Here’s a look at the life of a man known as the “hero of the Republic of Cuba.”
Castro was born on June 3, 1931, in the village of Birán in eastern Cuba. He was the fourth of seven children; his mother was Cuban and his father Spanish.
As a child, he attended school in Santiago de Cuba but later moved to Havana, where he began studying law at the university and became deeply involved in student politics, opposing the dictatorship of Fulgencio Batista.
By 1953, he was part of a group that attacked military barracks in Santiago de Cuba as part of a failed effort to overthrow Batista.
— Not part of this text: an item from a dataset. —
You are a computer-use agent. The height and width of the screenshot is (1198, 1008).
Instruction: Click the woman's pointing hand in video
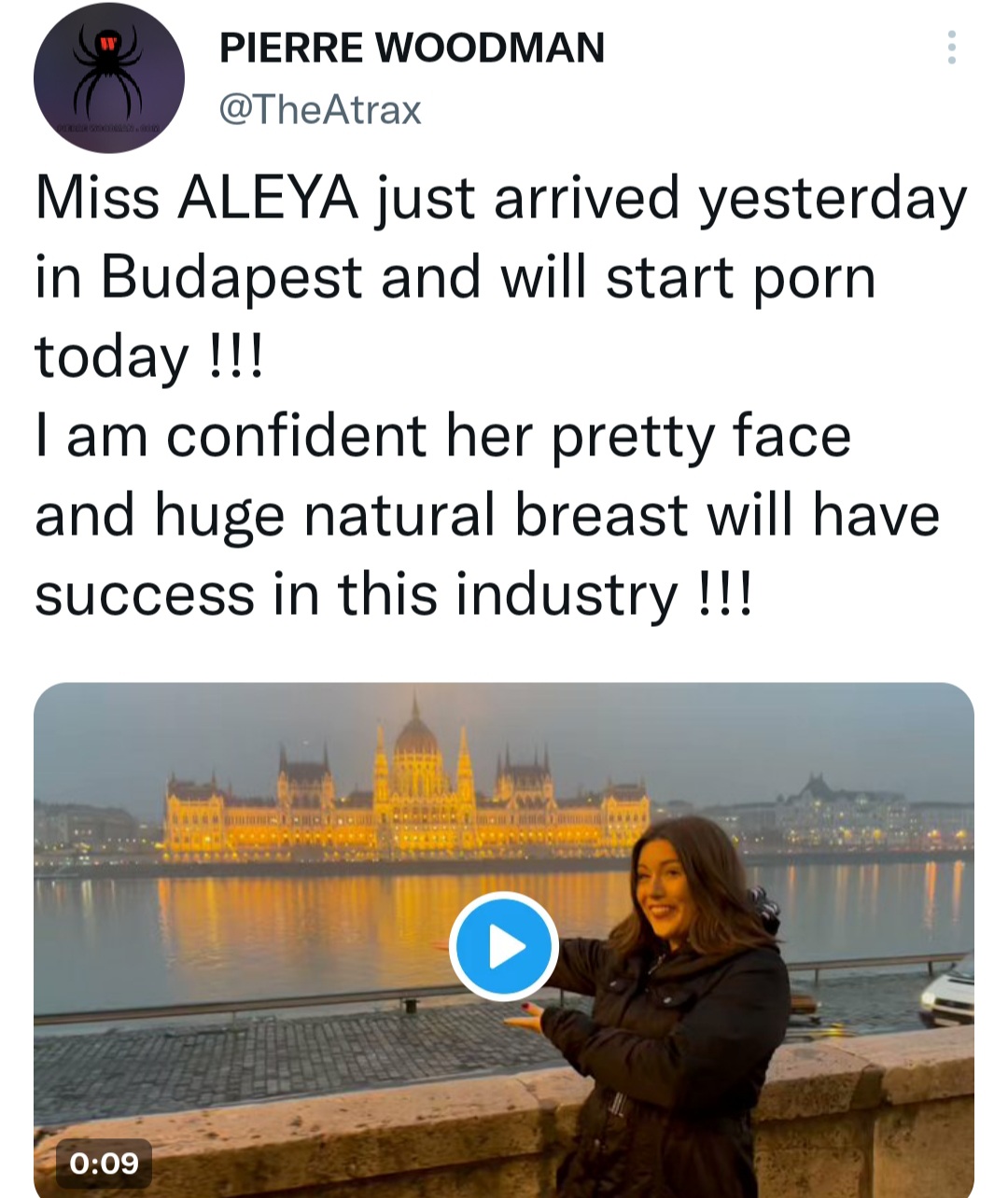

He was charged, jailed and later released, fleeing to Mexico, where he joined the guerrilla group that would soon unseat Batista.
After a victorious revolution in 1959, Castro was appointed minister of Cuba’s Revolutionary Armed Forces and oversaw battles in Africa and Latin America that rankled some U.S. Republicans.
Many Cubans, including María Cristina Barrio Ramos, a 62-year-old teacher who lives in Havana, praised him for his actions.
“He gave us everything so that we could be free,” she said. “We owe our freedom and dignity to him.”
In October 1965, Raúl Castro became the second secretary of the Central Committee of Cuba's Communist Party. At the time, Fidel Castro lauded him in a speech.
“It is a privilege for me that, in addition to being an extraordinary revolutionary figure, he is a brother,” Castro said as his sibling stood up and smiled as the crowd around him applauded.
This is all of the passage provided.